Pololi was founded by former investment banker turned “chef-preneur” Steph Kudus, who realized there was a gap in the market for a poké joint after bringing her own poké bowls to work, where she became on the receiving end of serious food envy from her colleagues. After deciding that she wanted to do something more rewarding with her career, she quit her job and set up a poké takeout shack on Graham Street, Central in 2014.

Since then, Pololi has opened an outlet in Singapore, and more takeout branches in Hong Kong serving up customized poké bowls and Hawaiian BBQ. But the only way you could enjoy any of these meals here in town was by ordering it as takeout.
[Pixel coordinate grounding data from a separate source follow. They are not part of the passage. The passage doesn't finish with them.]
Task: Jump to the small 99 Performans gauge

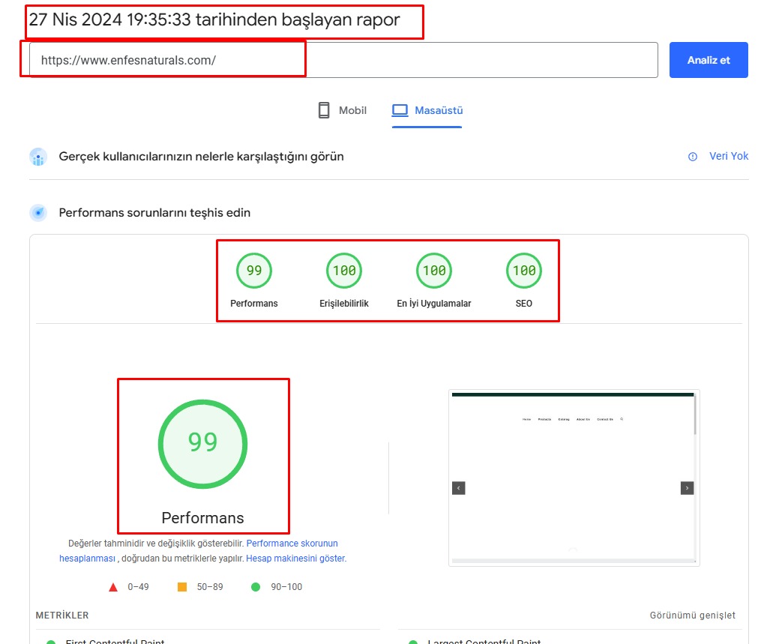Action: tap(254, 271)
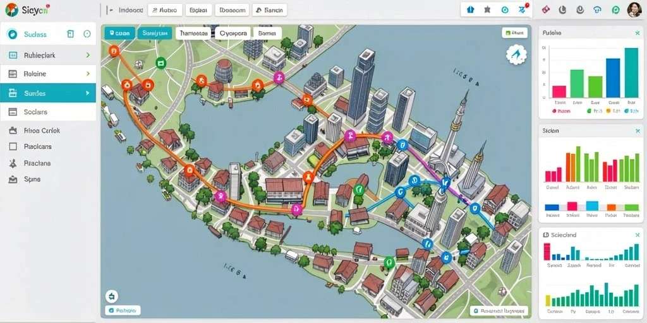The height and width of the screenshot is (323, 647).
Task: Switch to the Cyopera map tab
Action: (x=233, y=33)

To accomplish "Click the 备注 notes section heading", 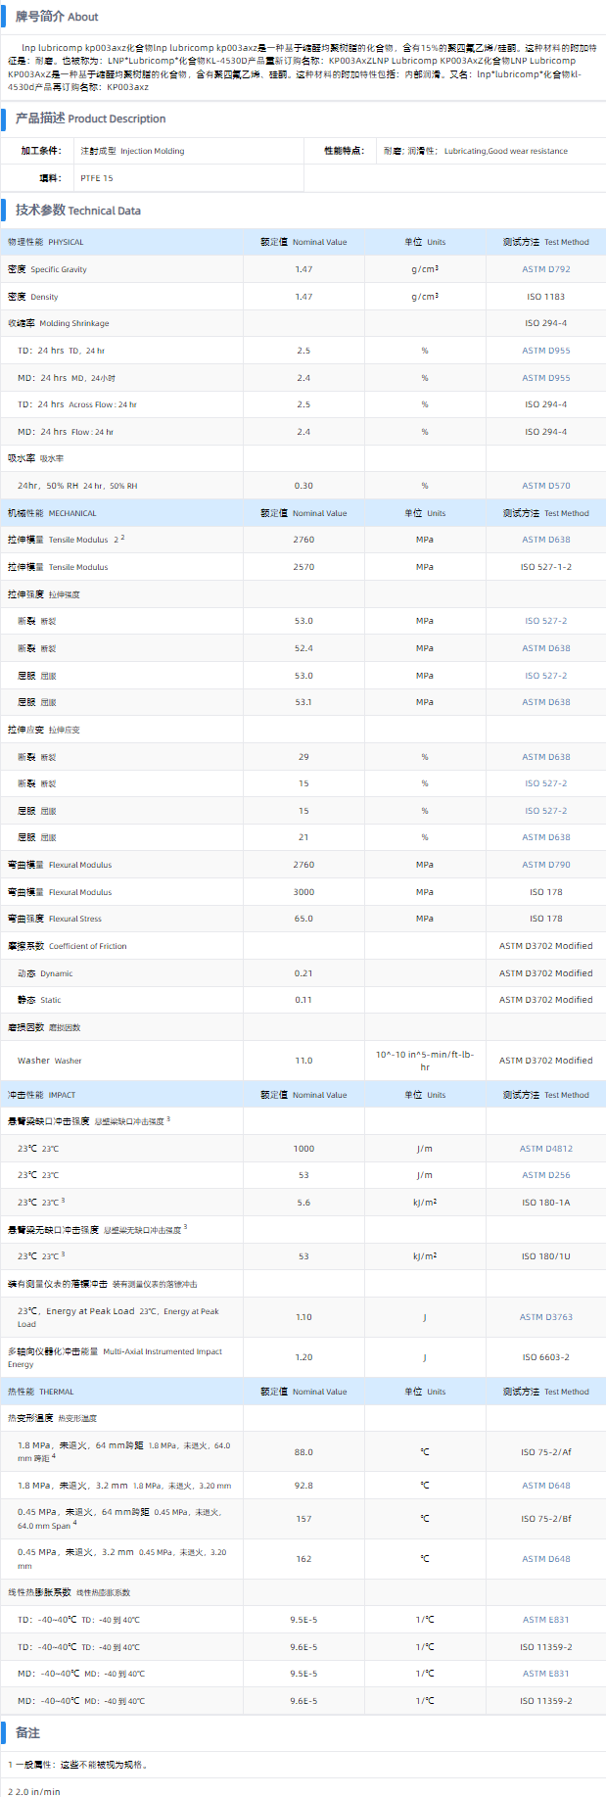I will [27, 1732].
That, or by throwing a luau big enough to warrant their catering services. Good news, though: That’s no longer the case.

Pololi founder Steph Kudus holding Pololi’s Avolanche bowl. Photo: Vicky Wong.

It was earlier this month, as Coconuts HK editors refueled with one of Pololi’s chicken bowls at the Hong Kong Rum Fest, when we first got the heads up that Kudus would be opening Pololi’s new global flagship — part restaurant, part bar — in Causeway Bay’s Fashion Walk.

The Hawaiian word for “balance”. Photo: Vicky Wong

The spot was designed by Aaron Chau and Jacqueline Wan from Twenty’o Eight Designs. The 1,200 sq ft space transforms via a number of panels that come down from the ceiling and cover the kitchen, and walls that can be unlatched to cover the shopfront windows.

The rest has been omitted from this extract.